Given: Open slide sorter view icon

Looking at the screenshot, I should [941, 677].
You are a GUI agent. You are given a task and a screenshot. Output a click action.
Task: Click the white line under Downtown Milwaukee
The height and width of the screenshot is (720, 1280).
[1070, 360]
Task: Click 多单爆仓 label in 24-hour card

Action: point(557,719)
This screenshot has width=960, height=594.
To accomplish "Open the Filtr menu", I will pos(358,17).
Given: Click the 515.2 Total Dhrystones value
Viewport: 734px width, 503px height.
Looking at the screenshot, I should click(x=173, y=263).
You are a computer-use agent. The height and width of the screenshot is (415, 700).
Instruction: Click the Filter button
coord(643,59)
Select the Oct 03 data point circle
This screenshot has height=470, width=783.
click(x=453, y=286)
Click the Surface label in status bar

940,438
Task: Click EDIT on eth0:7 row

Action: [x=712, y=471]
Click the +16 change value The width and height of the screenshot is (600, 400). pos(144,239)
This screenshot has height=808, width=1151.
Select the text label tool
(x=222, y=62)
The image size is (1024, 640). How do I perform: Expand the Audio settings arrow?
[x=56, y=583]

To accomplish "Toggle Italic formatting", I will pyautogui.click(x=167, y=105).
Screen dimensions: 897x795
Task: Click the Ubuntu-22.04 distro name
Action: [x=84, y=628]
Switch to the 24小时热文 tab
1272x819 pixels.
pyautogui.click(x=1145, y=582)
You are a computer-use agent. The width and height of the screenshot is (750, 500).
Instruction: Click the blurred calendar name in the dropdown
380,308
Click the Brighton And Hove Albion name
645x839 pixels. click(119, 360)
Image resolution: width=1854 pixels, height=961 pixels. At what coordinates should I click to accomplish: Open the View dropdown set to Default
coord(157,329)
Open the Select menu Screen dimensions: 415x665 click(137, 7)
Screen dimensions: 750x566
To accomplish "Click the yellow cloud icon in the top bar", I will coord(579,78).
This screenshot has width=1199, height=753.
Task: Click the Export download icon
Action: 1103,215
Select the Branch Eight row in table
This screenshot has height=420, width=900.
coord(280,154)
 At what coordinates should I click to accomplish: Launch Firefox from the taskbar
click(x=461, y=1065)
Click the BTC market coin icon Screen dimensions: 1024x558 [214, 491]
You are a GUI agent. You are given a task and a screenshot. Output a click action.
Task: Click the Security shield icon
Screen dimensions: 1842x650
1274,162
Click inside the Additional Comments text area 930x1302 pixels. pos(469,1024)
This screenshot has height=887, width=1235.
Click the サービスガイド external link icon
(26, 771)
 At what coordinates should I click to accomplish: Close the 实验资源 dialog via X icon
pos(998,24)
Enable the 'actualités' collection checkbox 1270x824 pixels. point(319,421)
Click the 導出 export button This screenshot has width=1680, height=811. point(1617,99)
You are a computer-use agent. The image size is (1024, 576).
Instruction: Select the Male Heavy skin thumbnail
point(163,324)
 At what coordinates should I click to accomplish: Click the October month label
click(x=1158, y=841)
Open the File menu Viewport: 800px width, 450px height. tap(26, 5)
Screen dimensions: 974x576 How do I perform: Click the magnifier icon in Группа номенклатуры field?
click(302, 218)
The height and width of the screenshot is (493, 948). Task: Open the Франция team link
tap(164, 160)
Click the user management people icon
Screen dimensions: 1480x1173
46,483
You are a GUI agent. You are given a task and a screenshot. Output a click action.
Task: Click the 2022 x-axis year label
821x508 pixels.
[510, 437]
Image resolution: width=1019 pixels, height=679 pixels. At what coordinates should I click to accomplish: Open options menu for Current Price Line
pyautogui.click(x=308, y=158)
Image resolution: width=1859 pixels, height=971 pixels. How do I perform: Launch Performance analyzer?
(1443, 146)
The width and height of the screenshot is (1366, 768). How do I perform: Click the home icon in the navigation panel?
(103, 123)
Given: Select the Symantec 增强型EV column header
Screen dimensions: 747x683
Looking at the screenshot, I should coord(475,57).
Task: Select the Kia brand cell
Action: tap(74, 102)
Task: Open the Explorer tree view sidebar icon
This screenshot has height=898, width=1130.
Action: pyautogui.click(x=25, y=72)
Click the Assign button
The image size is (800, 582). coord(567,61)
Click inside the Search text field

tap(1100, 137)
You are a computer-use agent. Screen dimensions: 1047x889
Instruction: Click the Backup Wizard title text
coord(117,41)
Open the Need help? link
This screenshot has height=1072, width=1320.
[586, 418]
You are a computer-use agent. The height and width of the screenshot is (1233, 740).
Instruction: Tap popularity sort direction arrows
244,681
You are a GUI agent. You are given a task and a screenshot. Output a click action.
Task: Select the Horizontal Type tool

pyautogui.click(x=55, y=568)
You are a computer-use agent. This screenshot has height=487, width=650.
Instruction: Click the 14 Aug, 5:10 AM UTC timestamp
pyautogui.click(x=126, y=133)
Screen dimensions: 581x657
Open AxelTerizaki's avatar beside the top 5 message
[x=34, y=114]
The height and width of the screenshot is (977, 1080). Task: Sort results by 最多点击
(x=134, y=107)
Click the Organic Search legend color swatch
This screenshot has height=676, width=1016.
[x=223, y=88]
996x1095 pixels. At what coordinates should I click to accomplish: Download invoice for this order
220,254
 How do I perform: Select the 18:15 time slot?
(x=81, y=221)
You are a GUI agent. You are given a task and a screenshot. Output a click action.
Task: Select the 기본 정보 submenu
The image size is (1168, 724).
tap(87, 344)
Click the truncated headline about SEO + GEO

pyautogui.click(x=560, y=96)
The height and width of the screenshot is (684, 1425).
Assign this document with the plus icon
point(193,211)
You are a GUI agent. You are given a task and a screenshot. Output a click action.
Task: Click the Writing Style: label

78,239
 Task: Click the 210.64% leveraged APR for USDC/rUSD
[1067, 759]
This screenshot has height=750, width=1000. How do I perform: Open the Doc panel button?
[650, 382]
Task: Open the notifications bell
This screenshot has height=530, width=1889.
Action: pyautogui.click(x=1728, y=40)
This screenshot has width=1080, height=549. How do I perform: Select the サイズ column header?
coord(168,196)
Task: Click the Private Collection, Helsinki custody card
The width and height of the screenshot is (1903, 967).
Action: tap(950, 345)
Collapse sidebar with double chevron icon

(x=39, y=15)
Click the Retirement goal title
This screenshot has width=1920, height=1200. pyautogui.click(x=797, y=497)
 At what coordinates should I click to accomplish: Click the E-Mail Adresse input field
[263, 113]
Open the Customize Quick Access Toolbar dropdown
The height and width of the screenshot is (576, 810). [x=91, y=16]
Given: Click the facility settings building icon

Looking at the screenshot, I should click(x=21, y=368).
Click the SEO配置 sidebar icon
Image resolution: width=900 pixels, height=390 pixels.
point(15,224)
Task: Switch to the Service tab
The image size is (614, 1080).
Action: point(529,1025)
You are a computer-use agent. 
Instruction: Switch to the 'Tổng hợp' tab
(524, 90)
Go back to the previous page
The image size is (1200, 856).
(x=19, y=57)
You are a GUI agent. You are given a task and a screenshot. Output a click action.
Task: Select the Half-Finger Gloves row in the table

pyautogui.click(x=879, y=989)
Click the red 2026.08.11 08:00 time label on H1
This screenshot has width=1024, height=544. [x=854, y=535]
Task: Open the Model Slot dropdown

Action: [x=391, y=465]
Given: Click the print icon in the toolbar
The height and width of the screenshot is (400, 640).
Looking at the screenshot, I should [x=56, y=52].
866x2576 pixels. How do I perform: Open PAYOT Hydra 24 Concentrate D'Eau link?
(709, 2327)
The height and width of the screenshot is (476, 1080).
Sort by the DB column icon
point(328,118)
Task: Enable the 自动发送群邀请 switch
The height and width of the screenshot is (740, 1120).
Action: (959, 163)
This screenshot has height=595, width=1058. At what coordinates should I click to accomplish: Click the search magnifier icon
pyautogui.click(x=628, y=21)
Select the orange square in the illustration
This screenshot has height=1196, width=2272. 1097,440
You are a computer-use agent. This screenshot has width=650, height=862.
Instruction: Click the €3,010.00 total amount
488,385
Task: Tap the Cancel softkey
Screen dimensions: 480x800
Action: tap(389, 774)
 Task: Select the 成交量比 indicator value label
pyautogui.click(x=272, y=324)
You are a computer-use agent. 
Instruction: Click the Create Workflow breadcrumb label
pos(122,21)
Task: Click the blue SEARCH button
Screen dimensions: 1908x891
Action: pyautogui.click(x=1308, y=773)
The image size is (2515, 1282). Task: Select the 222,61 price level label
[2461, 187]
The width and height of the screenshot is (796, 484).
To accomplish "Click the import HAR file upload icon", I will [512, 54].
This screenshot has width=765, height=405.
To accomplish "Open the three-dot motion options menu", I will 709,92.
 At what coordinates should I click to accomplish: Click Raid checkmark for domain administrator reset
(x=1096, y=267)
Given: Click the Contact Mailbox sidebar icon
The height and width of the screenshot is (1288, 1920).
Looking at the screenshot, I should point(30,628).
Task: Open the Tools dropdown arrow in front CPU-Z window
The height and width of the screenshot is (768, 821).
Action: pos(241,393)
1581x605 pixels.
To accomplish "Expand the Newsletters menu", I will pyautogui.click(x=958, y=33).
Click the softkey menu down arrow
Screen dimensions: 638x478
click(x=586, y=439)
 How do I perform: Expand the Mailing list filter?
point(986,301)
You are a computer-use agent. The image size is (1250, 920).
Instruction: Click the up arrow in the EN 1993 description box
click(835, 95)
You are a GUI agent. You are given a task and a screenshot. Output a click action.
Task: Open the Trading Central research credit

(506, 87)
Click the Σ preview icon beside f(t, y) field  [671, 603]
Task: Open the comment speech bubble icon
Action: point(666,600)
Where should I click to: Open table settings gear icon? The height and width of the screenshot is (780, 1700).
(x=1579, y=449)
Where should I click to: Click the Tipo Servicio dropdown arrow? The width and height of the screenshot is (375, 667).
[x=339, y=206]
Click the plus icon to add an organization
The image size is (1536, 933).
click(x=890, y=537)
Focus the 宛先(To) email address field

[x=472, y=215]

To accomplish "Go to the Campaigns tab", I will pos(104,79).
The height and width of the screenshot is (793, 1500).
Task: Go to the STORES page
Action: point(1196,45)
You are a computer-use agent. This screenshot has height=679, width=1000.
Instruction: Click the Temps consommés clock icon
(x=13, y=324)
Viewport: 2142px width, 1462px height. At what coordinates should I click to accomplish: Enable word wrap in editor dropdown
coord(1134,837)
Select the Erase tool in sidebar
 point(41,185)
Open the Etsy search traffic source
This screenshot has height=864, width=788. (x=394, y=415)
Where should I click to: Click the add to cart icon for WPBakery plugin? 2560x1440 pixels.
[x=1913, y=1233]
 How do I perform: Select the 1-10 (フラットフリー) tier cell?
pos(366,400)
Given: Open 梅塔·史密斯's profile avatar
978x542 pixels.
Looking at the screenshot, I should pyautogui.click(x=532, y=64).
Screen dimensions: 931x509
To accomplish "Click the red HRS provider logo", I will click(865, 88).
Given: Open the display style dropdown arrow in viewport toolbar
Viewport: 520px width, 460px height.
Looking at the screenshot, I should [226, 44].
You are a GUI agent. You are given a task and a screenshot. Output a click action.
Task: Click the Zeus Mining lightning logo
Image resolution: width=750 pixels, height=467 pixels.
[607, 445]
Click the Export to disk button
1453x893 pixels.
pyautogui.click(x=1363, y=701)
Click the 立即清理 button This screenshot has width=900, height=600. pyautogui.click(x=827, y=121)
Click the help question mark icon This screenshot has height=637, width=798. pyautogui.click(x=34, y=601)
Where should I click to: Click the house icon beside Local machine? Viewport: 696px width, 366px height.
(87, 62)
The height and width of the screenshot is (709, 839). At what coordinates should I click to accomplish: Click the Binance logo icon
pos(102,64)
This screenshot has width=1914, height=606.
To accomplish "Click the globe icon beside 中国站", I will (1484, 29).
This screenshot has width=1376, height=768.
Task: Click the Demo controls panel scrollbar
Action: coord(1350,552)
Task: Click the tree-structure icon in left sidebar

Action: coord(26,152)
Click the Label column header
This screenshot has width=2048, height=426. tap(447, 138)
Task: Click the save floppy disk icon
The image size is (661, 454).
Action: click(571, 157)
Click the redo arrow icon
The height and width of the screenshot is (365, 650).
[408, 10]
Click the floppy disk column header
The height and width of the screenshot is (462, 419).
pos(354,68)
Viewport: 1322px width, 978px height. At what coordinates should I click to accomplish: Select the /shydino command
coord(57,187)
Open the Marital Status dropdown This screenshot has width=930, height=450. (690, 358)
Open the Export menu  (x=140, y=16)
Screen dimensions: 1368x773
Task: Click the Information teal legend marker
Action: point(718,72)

———

Task objective.
For every line above that has "help" in it, copy the line.

Completed exercise.
Open the Need help? link
Click the help question mark icon This screenshot has height=637, width=798. pyautogui.click(x=34, y=601)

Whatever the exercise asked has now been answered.